Atria dice que para cambiar, bastaría con unas cuantas cosas. Ni siquiera las más importantes; más bien, las que ahora son posibles, estratégicamente posibles, de cambiar. En el sentido de Maquiavelo: las cosas que deberían cambiarse son las que se tiene ocasión de cambiar, esto es, aquellas cuyo carácter fáctico lo permite. Empezar, digamos, no por donde se debería sino por donde es posible.

¿Hay otro modo de entender lo que Atria dice? Sí. Si lo que se ha sostenido es correcto –vale decir, la diferencia no es sólo de juicios u opiniones– se sigue que el objeto del cambio es nuestro modo de vida. Atria no parece estar hablando de educación –o en cualquier caso no parece estar hablando solo de educación–; antes bien está agitando la necesidad de pensar nuestro modo de vida total.

El reconocimiento de que la reflexión de Atria hace un progreso, según se dijo, radica en producir comprensión. No es que antes de Atria, digamos, esa comprensión no hubiese estado presente o fuera peor de la que tenemos. No. Lo que Atria ofrece es otro nivel de comprensión, un nivel otro –si esta forma vaga e impropia de decirlo ayuda a eliminar toda referencia normativa que sugiera palabras como “mejor” o “más”. Este nuevo nivel deriva de la apelación a la noción de paradigma que supone concebir la posición de los contendores en el debate como consecuencia de su ser parte de comunidades (=paradigmas) distintas.

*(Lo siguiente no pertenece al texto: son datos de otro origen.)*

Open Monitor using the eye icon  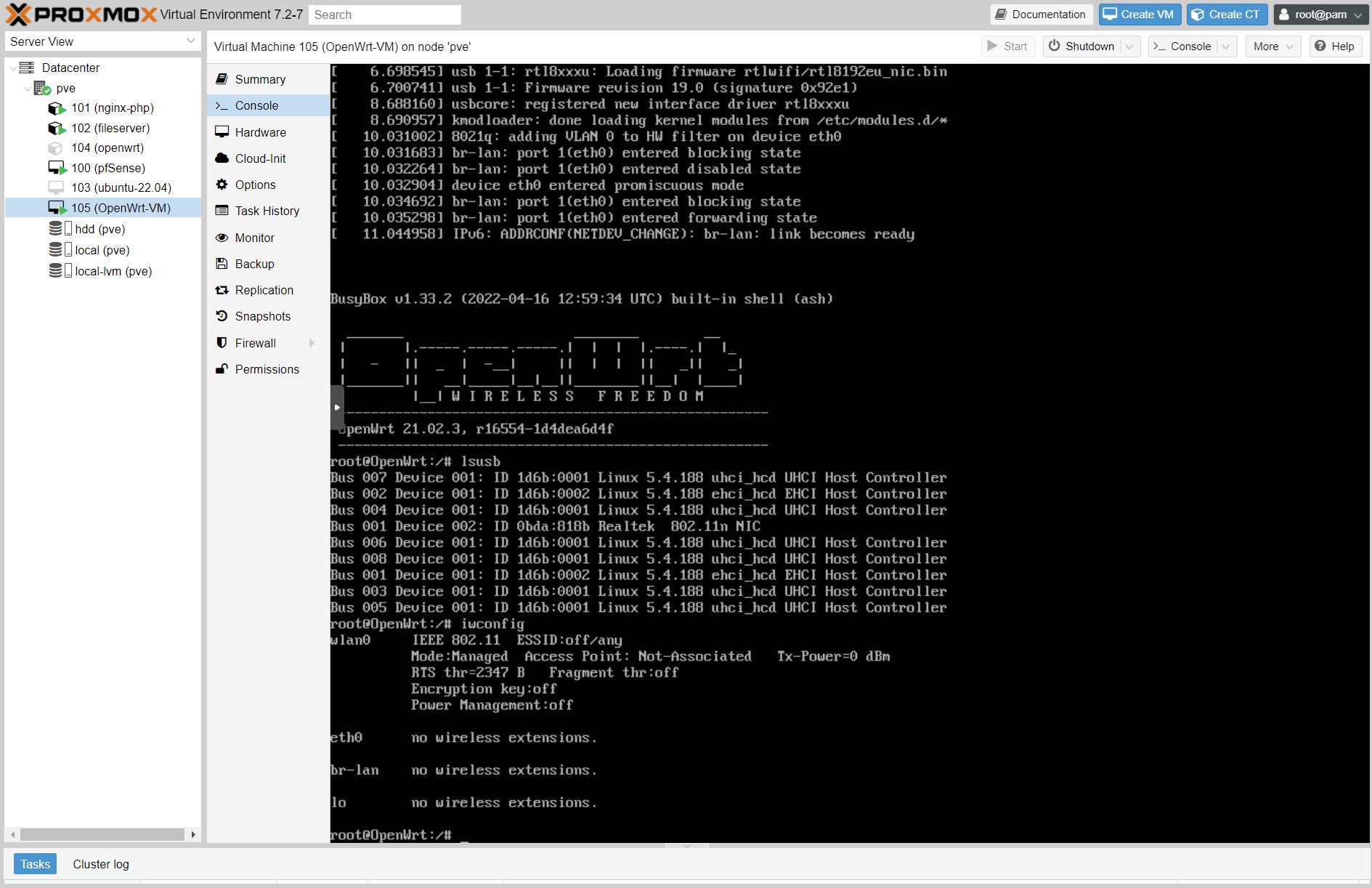(222, 238)
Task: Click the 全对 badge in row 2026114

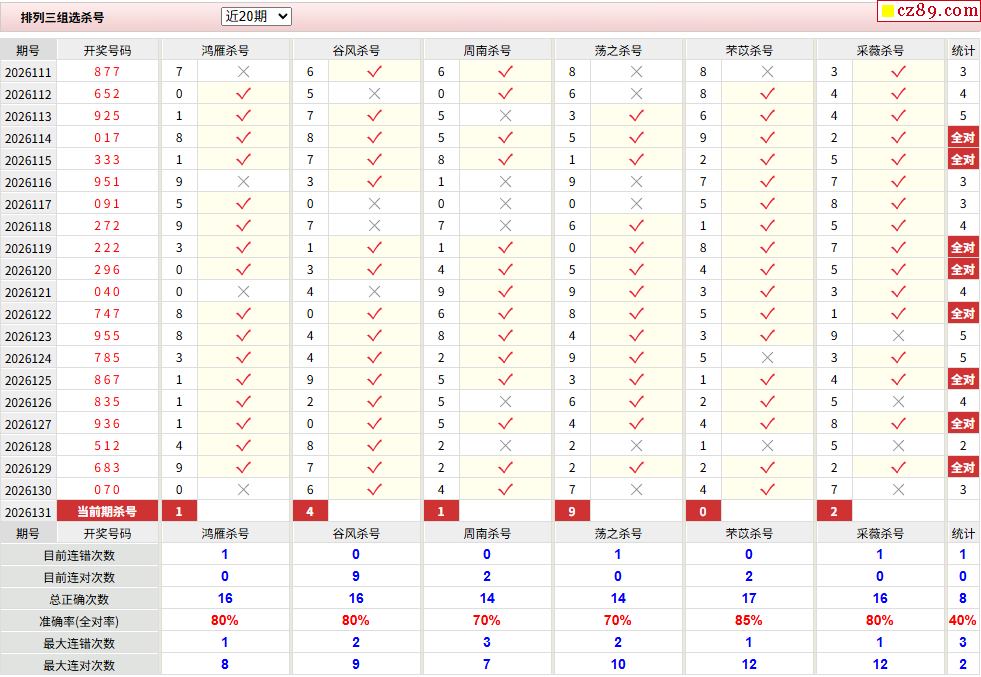Action: (x=963, y=138)
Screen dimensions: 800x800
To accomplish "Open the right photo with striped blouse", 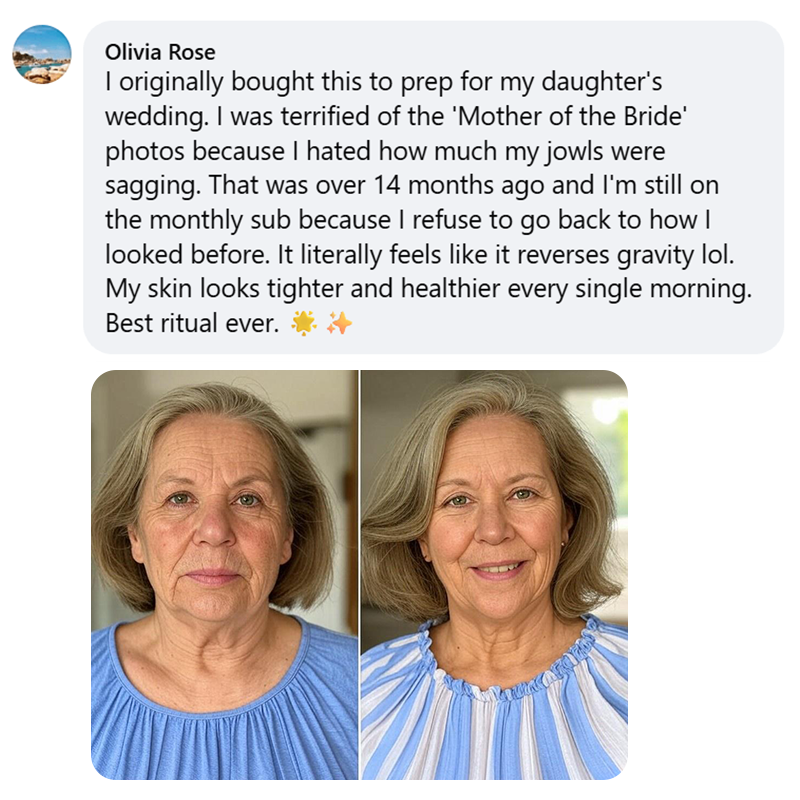I will 494,574.
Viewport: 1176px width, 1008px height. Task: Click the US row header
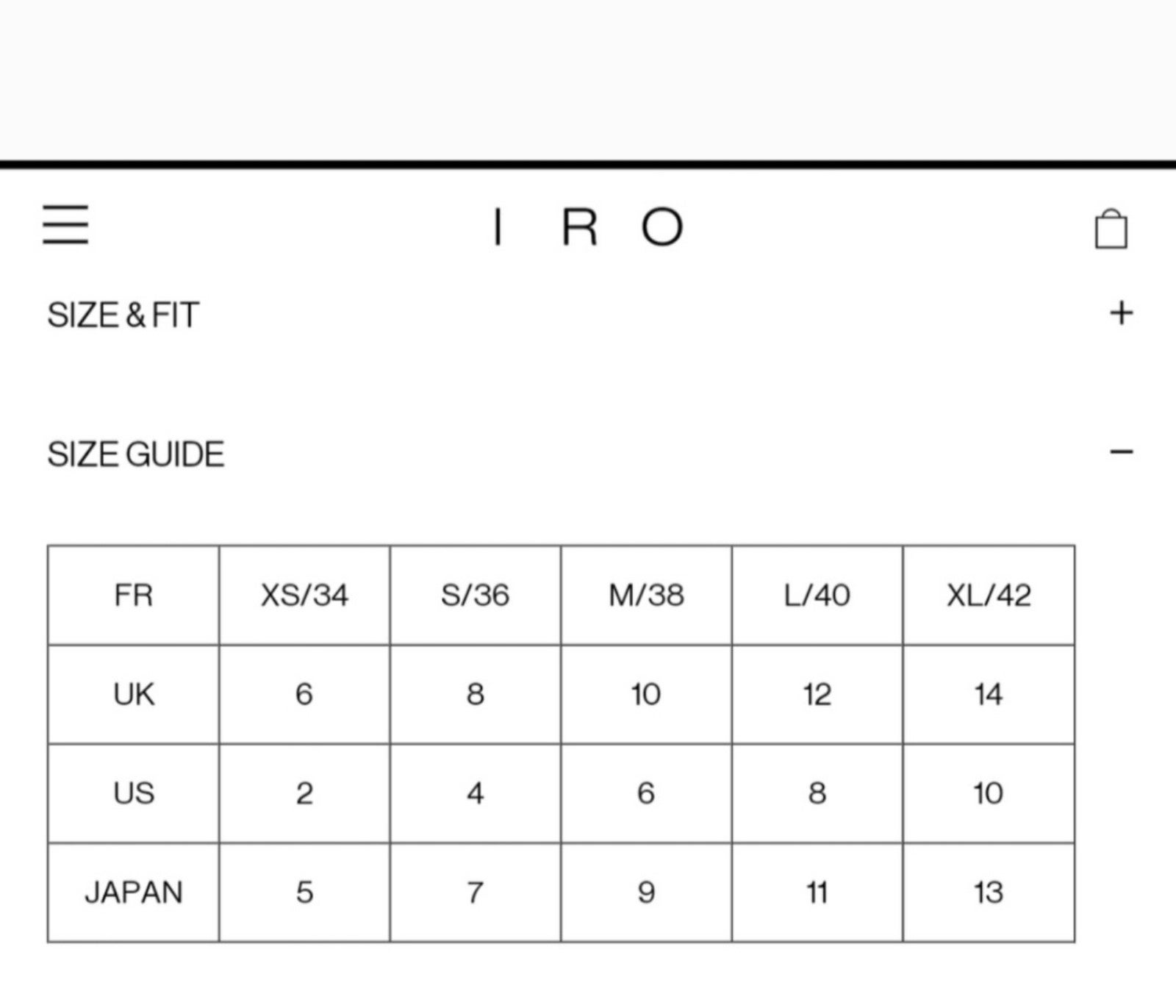pos(133,793)
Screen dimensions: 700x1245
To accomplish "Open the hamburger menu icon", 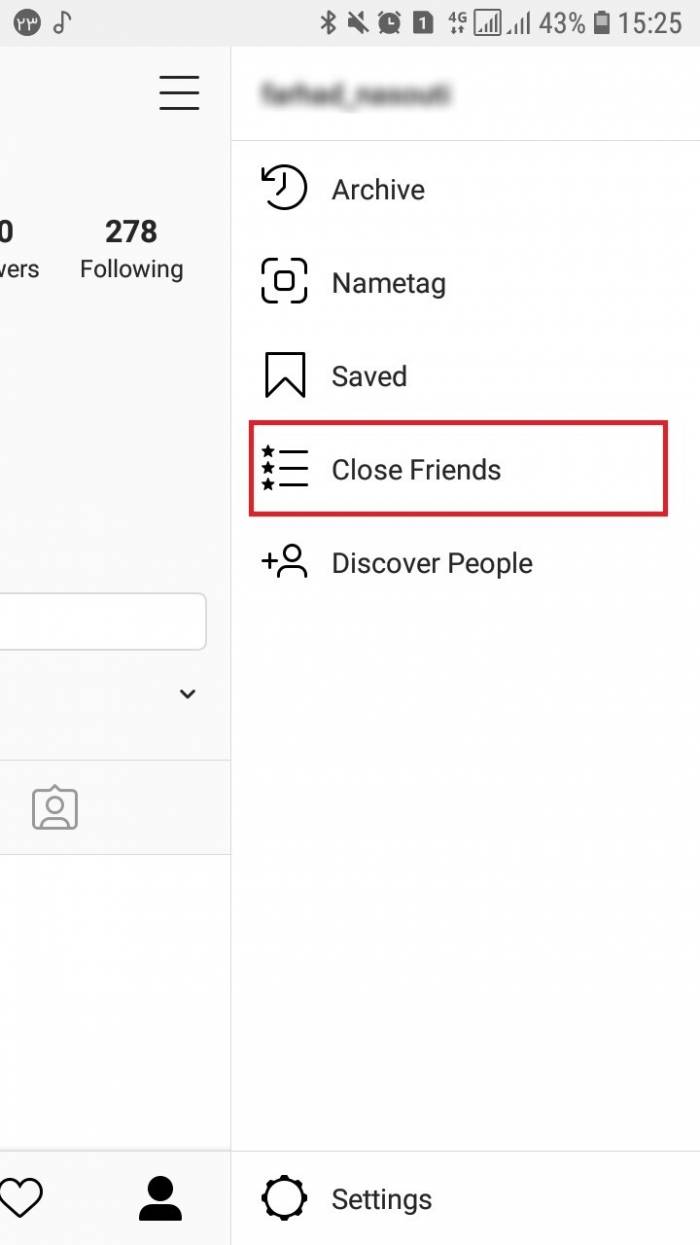I will pos(179,92).
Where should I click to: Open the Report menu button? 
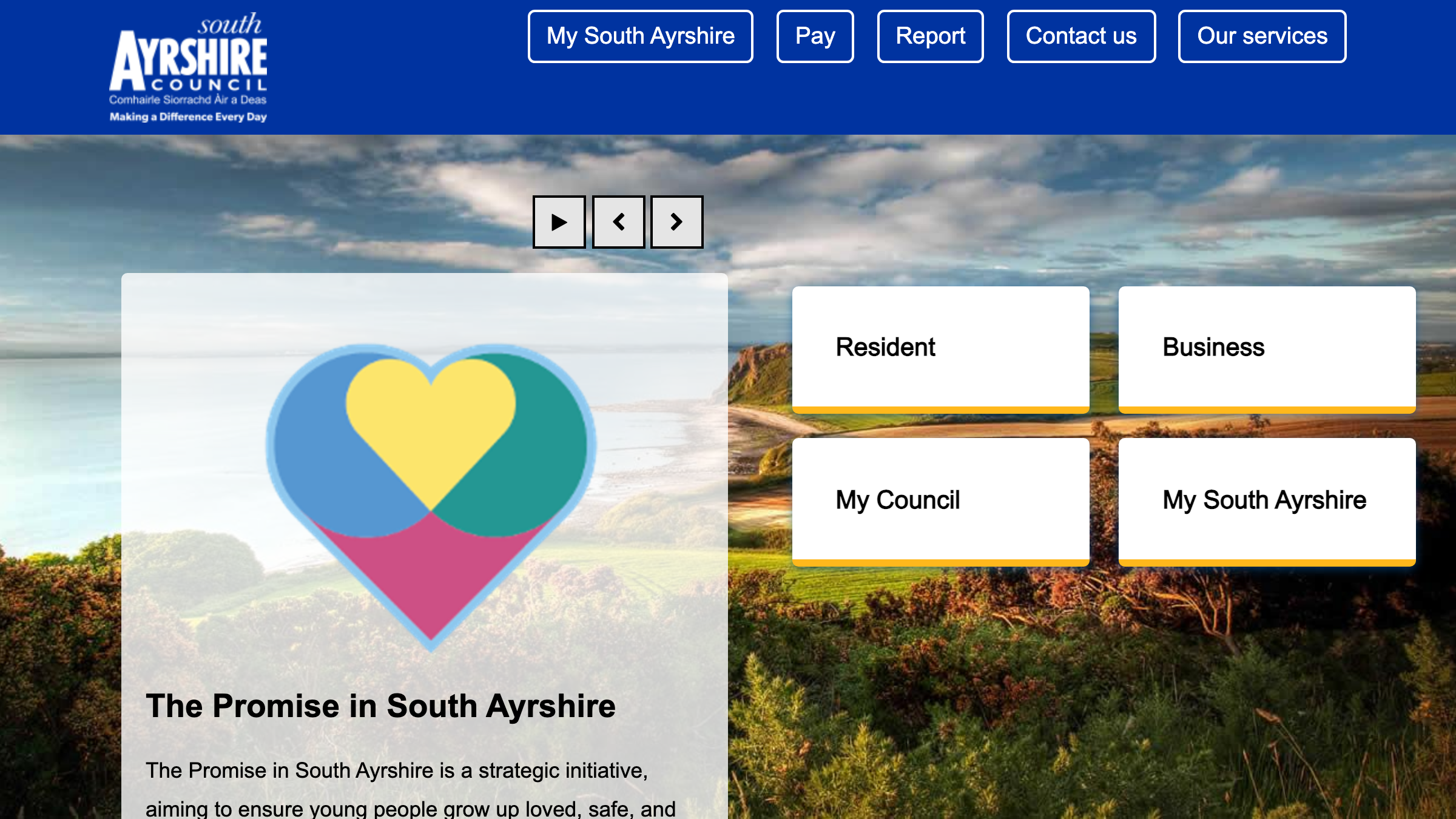click(x=930, y=36)
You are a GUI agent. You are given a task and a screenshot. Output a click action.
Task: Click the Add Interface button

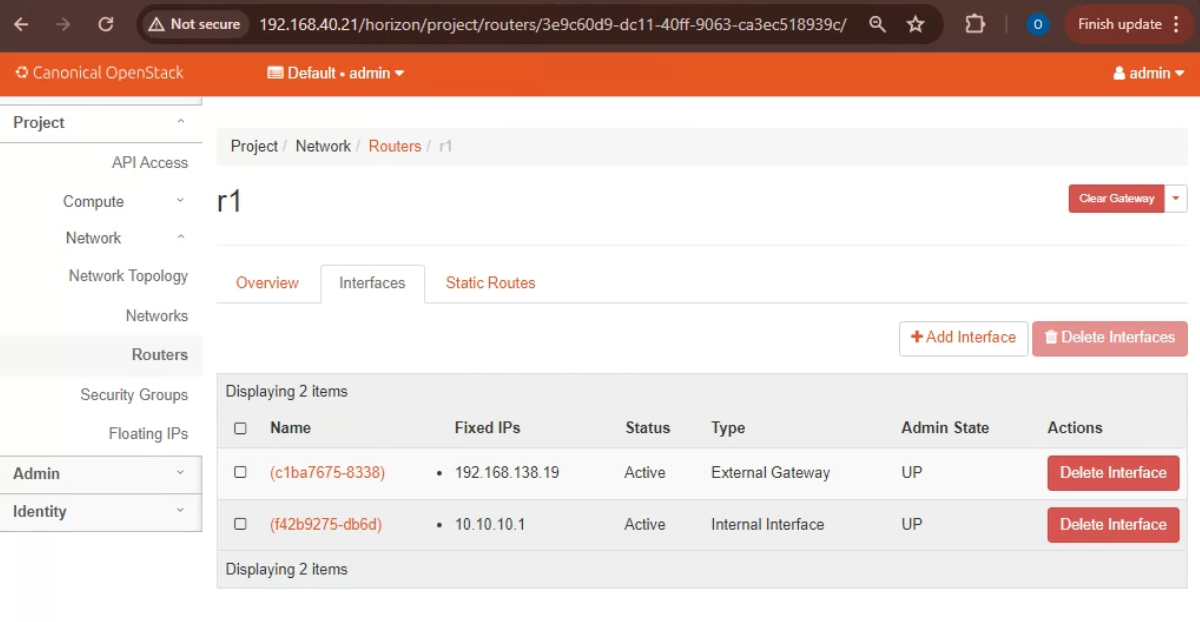pos(963,338)
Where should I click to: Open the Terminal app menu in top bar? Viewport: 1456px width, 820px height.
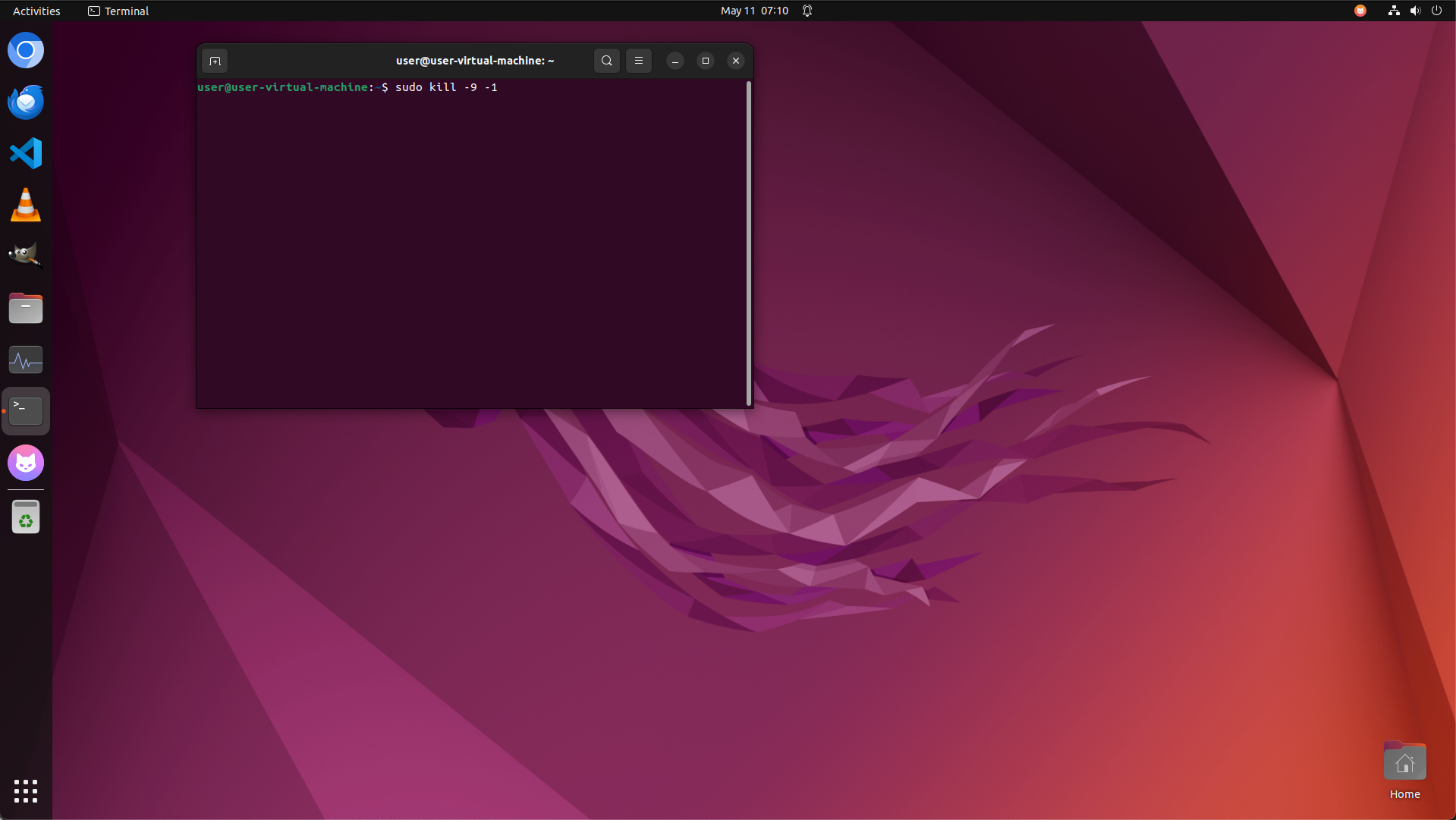pyautogui.click(x=118, y=11)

De aceptarse esta formulación, debería aceptarse la consecuencia de la mutua incomprensión de los participantes en el debate –los pro-mercado y los pro-ciudadanía, digamos– incluyendo eo ipso a Atria mismo, dada su pertenencia a uno de los paradigmas de referencia. Repitamos: se ha conseguido una comprensión nueva, sin haber resuelto, no obstante, la oposición de puntos de vista; porque, de hecho, no es en los puntos de vista donde radica la diferencia, ésta deriva de los distintos modos de vida.

De suerte que la única manera de resolver el conflicto sería apelando a nuestro modo de vida respectivo. Para hacerlo, no obstante, deberíamos estar en condiciones de salir de él y adoptar una perspectiva que no derive de nuestro modo de vida. Algo así como una perspectiva sin perspectiva ¡Cosa imposible!

Pero que el camino no tenga salida por esta vía no constituía un problema (para mí). Simplemente porque concuerdo en que lo que está en discusión es nuestro modo de vida. El progreso logrado consiste en ver las cosas de un cierto modo nuevo. En comprender que no estamos -o no estamos solo- hablando de educación. Este logro no debe entenderse como poca cosa o como el resultado de negligencia intelectual o moral. Tampoco se trata de una solución de compromiso, adoptada debido a causa de la aceptación de la igual correlación de fuerzas, es algo distinto: se trata de un problema que se escondía por detrás del aparente. Las diferencias de juicio sobre la educación son, en verdad, una diferencia en cómo vivir la (nuestra) vida.

Esta última observación hace justicia a la intuición de sentido común que reside en la recomendación de que hay que partir por lo primero: determinar qué sociedad queremos antes de responder las preguntas acerca de qué educación queremos, respecto de quién la provee, a qué costo y demás.

Del problema original relativo a la gratuidad de la educación superior, se ha derivado a este otro: ¿cómo se resuelve una diferencia en el modo de vida (=paradigma)? Todo parece indicar que esta pregunta reconduce la cuestión a la pregunta por las convicciones.

  • El contenido vertido en esta columna de opinión es de exclusiva responsabilidad de su autor, y no refleja necesariamente la línea editorial ni postura de El Mostrador.